Linux Kernel PCIe SRIOV机制分析

1 概述

参考《Single Root I/O Virtualization and Sharing Specification Revision 1.1》,

Within the industry, significant effort has been expended to increase the effective hardware resource utilization (i.e., application execution) through the use of virtualization technology. The Single Root I/O Virtualization and Sharing Specification (SR-IOV) defines extensions to the PCI Express (PCIe) specification suite to enable multiple System Images (SI) to share PCI hardware resources.

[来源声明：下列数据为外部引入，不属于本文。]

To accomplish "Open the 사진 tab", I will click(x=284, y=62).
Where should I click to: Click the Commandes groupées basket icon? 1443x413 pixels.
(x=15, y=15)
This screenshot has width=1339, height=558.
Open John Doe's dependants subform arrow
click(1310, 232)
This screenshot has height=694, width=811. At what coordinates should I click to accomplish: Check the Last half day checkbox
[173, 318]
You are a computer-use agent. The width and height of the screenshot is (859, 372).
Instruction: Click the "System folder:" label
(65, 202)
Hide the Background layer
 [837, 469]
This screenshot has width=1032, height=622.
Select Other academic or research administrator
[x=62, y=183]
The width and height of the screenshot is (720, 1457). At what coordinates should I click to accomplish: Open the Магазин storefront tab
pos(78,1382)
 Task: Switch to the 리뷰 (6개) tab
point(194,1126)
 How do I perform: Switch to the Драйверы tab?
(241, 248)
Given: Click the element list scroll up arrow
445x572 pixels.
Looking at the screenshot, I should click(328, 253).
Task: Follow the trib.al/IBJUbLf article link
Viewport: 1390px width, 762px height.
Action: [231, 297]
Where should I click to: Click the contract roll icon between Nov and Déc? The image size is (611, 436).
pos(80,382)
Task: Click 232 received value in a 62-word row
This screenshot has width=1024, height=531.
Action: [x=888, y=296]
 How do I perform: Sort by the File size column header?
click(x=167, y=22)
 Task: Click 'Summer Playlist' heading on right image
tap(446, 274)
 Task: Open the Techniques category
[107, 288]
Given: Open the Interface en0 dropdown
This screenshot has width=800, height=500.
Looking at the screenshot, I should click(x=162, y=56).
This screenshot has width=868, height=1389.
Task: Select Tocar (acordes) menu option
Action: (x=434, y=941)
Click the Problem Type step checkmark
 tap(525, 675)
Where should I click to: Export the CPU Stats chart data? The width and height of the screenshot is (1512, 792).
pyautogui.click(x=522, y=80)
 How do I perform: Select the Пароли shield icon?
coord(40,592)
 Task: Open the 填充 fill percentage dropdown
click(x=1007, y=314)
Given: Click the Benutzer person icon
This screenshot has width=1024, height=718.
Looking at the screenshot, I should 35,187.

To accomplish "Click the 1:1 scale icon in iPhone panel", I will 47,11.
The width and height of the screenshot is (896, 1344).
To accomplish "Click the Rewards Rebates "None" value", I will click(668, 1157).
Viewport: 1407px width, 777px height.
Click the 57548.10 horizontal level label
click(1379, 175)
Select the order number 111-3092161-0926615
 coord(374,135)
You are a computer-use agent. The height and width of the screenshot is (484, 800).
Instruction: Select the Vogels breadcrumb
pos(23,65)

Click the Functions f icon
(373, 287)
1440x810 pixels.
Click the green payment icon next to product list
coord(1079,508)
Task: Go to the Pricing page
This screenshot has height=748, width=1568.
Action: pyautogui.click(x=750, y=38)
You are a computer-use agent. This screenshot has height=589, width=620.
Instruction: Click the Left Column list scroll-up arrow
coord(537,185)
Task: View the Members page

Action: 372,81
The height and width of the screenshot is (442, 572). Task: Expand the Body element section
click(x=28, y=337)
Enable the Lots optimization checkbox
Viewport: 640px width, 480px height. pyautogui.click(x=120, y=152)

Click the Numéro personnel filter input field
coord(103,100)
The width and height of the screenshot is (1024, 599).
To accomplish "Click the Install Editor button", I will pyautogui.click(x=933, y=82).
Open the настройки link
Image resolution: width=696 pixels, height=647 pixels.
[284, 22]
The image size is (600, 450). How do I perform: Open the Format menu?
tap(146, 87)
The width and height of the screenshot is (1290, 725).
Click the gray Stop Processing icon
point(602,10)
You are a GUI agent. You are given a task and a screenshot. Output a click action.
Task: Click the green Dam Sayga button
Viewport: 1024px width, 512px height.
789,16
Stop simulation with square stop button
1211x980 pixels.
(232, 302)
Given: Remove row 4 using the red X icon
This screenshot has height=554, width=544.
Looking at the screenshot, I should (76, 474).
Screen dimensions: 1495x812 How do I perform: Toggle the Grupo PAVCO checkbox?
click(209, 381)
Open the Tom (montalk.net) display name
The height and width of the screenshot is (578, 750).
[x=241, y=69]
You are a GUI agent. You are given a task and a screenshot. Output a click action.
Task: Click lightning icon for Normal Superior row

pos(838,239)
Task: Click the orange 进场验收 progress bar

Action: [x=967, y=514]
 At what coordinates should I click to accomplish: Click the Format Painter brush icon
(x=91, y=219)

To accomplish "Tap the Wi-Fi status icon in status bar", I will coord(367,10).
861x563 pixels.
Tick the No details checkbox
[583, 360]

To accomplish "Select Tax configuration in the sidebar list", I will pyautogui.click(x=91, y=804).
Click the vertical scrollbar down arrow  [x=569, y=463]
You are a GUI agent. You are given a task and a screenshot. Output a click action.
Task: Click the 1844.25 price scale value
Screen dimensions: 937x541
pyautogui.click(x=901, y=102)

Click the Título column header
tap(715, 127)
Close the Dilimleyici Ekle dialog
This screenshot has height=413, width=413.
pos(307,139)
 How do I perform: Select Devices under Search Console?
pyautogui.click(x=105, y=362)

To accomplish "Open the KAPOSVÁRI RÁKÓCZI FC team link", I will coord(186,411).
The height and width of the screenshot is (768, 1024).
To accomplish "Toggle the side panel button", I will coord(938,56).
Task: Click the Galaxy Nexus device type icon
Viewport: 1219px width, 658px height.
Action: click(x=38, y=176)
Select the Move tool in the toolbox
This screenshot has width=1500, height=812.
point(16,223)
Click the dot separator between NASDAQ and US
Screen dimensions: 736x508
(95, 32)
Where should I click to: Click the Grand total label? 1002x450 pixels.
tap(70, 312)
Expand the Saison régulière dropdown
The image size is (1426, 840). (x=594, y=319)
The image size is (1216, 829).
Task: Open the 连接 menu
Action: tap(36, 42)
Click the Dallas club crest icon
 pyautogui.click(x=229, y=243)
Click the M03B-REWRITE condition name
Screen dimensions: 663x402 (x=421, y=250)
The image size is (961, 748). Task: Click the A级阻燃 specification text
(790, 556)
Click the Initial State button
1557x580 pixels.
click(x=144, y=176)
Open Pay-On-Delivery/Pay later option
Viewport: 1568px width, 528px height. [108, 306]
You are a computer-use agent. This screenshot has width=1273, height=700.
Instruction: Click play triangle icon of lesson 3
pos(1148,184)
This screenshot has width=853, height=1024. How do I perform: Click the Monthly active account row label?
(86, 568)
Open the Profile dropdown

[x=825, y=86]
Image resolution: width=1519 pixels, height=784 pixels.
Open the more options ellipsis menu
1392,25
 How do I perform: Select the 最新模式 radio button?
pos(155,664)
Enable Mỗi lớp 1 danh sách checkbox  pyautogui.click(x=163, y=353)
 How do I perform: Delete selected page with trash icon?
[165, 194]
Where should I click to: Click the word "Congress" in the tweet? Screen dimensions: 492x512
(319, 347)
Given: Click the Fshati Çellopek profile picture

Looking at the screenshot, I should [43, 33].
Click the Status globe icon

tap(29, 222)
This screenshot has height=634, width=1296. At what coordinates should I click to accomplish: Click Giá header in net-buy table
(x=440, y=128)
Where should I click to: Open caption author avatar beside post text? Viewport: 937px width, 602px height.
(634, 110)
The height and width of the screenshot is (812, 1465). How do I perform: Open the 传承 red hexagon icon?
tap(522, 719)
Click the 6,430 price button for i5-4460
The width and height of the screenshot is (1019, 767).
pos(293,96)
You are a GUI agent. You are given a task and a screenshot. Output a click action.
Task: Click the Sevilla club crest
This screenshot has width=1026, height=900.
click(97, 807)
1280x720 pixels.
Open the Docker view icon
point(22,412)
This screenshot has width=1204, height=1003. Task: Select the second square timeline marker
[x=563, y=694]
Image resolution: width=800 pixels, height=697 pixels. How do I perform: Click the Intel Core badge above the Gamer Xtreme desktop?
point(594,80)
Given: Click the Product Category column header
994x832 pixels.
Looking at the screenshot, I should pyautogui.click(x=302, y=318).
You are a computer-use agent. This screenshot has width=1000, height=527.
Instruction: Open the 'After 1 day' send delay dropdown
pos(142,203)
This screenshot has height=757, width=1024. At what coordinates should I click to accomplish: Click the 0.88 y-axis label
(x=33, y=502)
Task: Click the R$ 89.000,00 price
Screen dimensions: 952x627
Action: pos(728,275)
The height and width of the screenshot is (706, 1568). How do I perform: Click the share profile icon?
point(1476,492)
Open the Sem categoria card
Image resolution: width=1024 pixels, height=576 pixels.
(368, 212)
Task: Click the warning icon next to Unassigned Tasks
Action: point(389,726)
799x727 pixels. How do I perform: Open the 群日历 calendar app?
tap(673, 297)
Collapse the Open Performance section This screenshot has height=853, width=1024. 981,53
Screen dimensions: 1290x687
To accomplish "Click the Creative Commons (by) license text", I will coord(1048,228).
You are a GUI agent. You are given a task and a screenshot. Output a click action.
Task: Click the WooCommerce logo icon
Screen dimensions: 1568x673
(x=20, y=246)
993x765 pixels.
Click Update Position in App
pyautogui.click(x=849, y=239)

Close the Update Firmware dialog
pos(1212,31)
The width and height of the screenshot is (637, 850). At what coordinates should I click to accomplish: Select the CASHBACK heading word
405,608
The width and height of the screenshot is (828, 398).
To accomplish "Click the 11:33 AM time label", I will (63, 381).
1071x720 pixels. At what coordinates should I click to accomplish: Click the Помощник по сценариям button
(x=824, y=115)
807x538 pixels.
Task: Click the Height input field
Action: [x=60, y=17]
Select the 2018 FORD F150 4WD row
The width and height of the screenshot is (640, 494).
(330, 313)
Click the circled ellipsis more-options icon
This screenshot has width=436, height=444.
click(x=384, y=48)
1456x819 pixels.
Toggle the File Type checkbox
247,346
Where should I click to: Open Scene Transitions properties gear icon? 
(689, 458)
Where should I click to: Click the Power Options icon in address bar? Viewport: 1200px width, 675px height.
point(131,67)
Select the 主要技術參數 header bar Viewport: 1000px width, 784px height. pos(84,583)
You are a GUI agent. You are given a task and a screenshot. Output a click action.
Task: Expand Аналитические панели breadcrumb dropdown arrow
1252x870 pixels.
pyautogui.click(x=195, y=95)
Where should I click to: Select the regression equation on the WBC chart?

本质上,SRIOV提供了一种在硬件层面实现的资源共享方式;与在主机上通过软件方式实现资源共享不同,offload到硬件的实现方式对于主机的资源消耗更低,尤其是CPU资源。


2 实现

SR-IOV通过Extended Capability进行配置,

cpp 复制代码
pci_iov_init()
---
	pos = pci_find_ext_capability(dev, PCI_EXT_CAP_ID_SRIOV);
	if (pos)
		return sriov_init(dev, pos);
---

#define PCI_EXT_CAP_ID_SRIOV	0x10	/* Single Root I/O Virtualization */

下面我们看下其中的关键域。

2.1 SR-IOV Control

其中两个关键位是:VF Enable和VF MSE;

VF Enable manages the assignment of VFs to the associated PF. If VF Enable is Set, ++the VFs associated with the PF are accessible in the PCI Express fabric.++

VF MSE controls memory space enable for all Active VFs associated with this PF, ++as with the Memory Space Enable bit in a Function's PCI Command registe++r. The default value for this bit is 0b.

cpp 复制代码
sriov_enable()
---
	...
	pci_iov_set_numvfs(dev, nr_virtfn);
	iov->ctrl |= PCI_SRIOV_CTRL_VFE | PCI_SRIOV_CTRL_MSE; //VF MSE -- Memory Space Enable for Virtual Functions.
	pci_cfg_access_lock(dev);
	pci_write_config_word(dev, iov->pos + PCI_SRIOV_CTRL, iov->ctrl);
	msleep(100);
	pci_cfg_access_unlock(dev);
	...
---

在此之后,VF的config space和bar就可以被访问了。

另外,对于代码中的100ms,spec中也有描述。

To allow components to perform internal initialization, system software must wait for at least

100 ms after changing the VF Enable bit from a 0 to a 1, before it is permitted to issue

Configuration Requests to the VFs which are enabled by that VF Enable bit.

2.2 Bus/Device/Function

BDF用来路由对pci device config space的访问,

  • Bus Number,8bits
  • Device Number,5bits
  • Function Number,3bits
cpp 复制代码
PCI
RX   ->  PCI 总线 --+--------+-------+----
                   设备0    设备1    设备2

PCIe
                  ___
                /     \
          dev0 +  R X  + dev0
                \ ___ /
                   +   
                  _|_
                /     \
               +  S W  + dev0
                \ ___ /
                   +   
                  dev0

PCI,Device ID对应着总线上的一个槽位,总线上的每一个设备需要依赖仲裁器共享总线;在PCIe架构下,每个端口,无论是RX上的根端口,还是交换机上的下游端口,都可以认为是一个PCI总线,这个总线上不再链接多个设备,而是只有一个,所以,到PCIe后,设备号永远为0;于是,我们才可能放开device id的5个bits,合并到function中,每个设备就可以支持256个function,这便是ARI(Alternative Routing-ID Interpretatio),这也是实现SRIOV的基础。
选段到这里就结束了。